Here is a concise table of the most popular embedding models in NLP:

| **Model**               | **Developer**        | **Key Features**                                                                 | **Use Cases**                           |
|--------------------------|----------------------|---------------------------------------------------------------------------------|-----------------------------------------|
| **Word2Vec**            | Google              | Continuous vector space, context-based embeddings (CBOW, skip-gram).           | Word similarity, analogy tasks.         |
| **GloVe**               | Stanford            | Global word-word co-occurrence statistics for embedding generation.            | Analogy tasks, semantic relationships.  |
| **FastText**            | Facebook            | Uses subword information; handles OOV words effectively.                       | Morphologically rich languages.         |
| **BERT**                | Google              | Context-aware embeddings using transformers; bidirectional processing.         | Question answering, text classification.|
| **RoBERTa**             | Facebook            | Optimized BERT with better pretraining techniques.                             | Improved NLP task performance.          |
| **GPT-3**               | OpenAI              | Large-scale transformer model, text generation, and semantic embeddings.       | Text generation, semantic search.       |
| **Universal Sentence Encoder** | Google       | Encodes sentences into fixed-length high-dimensional vectors.                  | Semantic similarity, clustering.        |
| **NV-Embed**            | NVIDIA              | Advanced embedding designs for generalist NLP tasks.                           | Multitask text embeddings.              |


#Word 2 Vec

![](https://lena-voita.github.io/resources/lectures/word_emb/w2v/cbow_skip-min.png)

In [None]:
!pip install gensim




In [None]:
from gensim.models.keyedvectors import KeyedVectors
import gensim.downloader as api
model= api.load('word2vec-google-news-300')



![](https://www.pinecone.io/_next/image/?url=https%3A%2F%2Fcdn.sanity.io%2Fimages%2Fvr8gru94%2Fproduction%2Fcbc4321d285b982ff987720350f349e6cafc35d5-1920x1020.png&w=3840&q=75)

In [None]:


# Check the vector for a word
word = "king"
king_vector = model[word]
print(f"Vector for '{word}':\n{king_vector[:10]}... (truncated for display)")

# Find most similar words
similar_words = model.most_similar("king", topn=5)
print("\nWords most similar to 'king':")
for word, similarity in similar_words:
    print(f"{word}: {similarity:.4f}")

# Word analogy example: king - man + woman = ?
result = model.most_similar(positive=["king", "woman"], negative=["man"], topn=1)
print(f"\n'King' - 'Man' + 'Woman' ≈ {result[0][0]} (Similarity: {result[0][1]:.4f})")


Vector for 'king':
[ 0.12597656  0.02978516  0.00860596  0.13964844 -0.02563477 -0.03613281
  0.11181641 -0.19824219  0.05126953  0.36328125]... (truncated for display)

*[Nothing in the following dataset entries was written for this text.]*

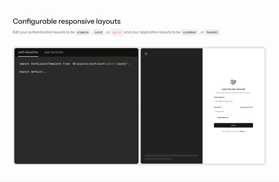
Task: Click the import AuthLayoutTemplate code line
Action: [75, 64]
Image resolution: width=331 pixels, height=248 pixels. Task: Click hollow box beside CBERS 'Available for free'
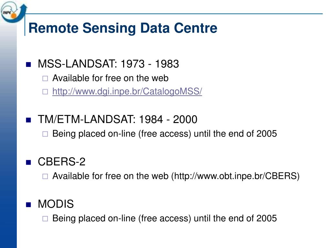(45, 176)
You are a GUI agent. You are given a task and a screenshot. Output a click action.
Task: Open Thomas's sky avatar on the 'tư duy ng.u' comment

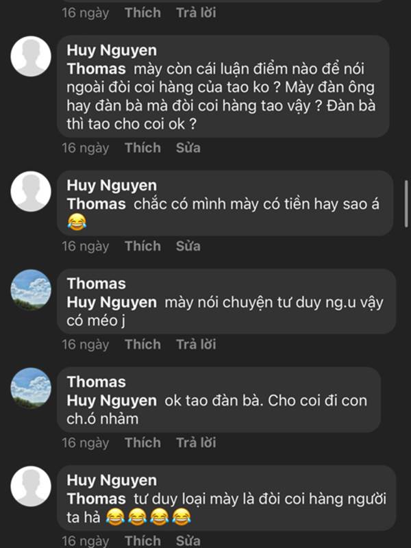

Words most similar to 'king':
kings: 0.7138
queen: 0.6511
monarch: 0.6413
crown_prince: 0.6204
prince: 0.6160

'King' - 'Man' + 'Woman' ≈ queen (Similarity: 0.7118)


#Huggingface emdeddings

The training objective of **BERT (Bidirectional Encoder Representations from Transformers)** consists of two key tasks:

1. **Masked Language Modeling (MLM)**:
   - Randomly masks 15% of tokens in the input text.
   - The model predicts the original tokens based on their context (both left and right).
   - Enables bidirectional understanding of text.

2. **Next Sentence Prediction (NSP)**:
   - Given two sentences, the model predicts if the second sentence follows the first in the original text.
   - Helps capture relationships between sentences, useful for tasks like question answering and text classification.

These objectives enable BERT to generate deep, context-aware embeddings suitable for various NLP tasks.

In [None]:
from transformers import BertTokenizer, BertModel
import torch

# Load pre-trained BERT model and tokenizer
tokenizer = BertTokenizer.from_pretrained("bert-base-uncased")
model = BertModel.from_pretrained("bert-base-uncased")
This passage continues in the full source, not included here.